- [TASK PROMPT]
Go through the data below and return each line where the string "legend" appears.

=== Begin Enclosure ===

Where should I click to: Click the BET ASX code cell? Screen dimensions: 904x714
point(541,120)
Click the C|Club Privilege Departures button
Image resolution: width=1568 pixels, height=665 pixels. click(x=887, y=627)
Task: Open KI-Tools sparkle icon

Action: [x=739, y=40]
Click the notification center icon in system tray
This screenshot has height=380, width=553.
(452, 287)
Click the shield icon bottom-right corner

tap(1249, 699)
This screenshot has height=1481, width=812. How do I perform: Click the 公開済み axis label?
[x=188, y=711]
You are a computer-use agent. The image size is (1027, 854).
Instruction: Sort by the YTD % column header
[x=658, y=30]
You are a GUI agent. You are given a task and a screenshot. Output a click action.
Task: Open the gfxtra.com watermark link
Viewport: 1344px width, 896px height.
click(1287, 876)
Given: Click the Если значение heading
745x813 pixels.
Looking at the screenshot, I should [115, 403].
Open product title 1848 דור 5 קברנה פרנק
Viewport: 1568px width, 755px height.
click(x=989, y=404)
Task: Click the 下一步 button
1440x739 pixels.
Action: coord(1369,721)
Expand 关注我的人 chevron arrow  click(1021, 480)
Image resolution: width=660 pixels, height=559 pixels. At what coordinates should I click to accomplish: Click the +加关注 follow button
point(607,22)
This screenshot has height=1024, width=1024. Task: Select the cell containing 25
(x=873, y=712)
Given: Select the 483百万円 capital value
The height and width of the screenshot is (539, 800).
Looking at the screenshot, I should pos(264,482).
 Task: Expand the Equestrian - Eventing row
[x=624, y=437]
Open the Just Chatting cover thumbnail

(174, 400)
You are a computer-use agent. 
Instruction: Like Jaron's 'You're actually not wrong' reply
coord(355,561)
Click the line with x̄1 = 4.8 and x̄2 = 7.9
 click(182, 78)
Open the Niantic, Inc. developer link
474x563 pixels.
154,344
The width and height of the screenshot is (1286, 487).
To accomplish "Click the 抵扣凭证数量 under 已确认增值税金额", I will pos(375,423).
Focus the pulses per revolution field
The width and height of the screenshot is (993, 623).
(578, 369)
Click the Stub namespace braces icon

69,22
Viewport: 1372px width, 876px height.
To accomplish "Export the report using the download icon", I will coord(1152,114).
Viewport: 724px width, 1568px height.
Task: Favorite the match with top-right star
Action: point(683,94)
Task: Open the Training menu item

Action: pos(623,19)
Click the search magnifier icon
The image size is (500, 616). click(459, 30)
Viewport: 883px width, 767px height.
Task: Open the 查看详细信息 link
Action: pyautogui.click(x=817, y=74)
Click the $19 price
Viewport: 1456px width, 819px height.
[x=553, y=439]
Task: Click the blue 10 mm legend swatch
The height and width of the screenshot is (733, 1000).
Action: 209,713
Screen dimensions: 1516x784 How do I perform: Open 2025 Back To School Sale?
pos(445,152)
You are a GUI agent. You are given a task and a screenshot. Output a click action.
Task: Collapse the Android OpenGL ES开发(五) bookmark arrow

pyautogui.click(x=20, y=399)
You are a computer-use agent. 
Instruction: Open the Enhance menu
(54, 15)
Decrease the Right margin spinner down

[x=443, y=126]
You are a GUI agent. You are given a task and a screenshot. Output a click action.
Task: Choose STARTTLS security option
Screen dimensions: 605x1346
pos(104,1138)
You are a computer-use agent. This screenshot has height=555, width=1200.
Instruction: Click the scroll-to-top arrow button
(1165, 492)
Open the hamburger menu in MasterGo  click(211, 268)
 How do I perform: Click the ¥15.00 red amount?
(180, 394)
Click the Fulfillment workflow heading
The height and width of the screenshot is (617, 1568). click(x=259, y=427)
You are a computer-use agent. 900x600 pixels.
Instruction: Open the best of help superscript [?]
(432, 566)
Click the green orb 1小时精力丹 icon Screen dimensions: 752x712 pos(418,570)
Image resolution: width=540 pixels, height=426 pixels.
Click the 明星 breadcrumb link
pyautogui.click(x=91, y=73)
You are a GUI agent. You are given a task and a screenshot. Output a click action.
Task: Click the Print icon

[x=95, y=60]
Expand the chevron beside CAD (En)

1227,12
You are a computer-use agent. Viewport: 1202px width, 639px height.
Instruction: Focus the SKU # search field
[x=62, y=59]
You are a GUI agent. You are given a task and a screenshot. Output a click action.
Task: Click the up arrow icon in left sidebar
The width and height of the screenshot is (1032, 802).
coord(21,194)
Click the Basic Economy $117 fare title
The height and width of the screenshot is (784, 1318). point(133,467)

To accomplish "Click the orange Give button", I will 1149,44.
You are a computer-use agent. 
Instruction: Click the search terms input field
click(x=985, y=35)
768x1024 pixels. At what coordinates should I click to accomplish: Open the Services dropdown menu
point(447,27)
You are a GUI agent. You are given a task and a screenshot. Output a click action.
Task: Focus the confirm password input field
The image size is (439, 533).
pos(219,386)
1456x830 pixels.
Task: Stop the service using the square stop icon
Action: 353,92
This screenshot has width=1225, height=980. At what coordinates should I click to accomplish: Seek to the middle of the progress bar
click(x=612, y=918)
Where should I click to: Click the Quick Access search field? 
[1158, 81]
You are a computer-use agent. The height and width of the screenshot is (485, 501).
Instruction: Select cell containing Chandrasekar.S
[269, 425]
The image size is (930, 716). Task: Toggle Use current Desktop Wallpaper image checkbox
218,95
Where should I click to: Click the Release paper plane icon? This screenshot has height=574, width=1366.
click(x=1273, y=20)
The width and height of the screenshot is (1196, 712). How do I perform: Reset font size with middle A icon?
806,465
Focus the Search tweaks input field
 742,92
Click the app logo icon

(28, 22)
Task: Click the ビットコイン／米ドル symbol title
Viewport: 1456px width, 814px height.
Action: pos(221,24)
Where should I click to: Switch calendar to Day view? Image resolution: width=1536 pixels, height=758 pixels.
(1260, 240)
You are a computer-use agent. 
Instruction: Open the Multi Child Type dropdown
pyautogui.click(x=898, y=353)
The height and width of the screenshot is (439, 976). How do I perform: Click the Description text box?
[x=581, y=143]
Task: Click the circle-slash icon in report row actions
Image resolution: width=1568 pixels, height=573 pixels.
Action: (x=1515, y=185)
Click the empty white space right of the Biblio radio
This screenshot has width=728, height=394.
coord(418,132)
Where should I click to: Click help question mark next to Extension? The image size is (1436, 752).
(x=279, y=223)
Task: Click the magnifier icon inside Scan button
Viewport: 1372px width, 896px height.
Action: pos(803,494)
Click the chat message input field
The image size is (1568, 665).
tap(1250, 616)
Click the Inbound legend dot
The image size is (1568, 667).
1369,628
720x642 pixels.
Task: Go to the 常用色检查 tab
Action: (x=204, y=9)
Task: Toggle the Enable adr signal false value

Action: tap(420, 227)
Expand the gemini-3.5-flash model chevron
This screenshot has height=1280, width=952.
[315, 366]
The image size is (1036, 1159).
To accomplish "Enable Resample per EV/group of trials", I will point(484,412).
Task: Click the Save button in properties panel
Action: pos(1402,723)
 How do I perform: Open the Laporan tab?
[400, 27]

=== End Enclosure ===

- [RESPONSE TO THE TASK]
Task: Click the blue 10 mm legend swatch
Click the Inbound legend dot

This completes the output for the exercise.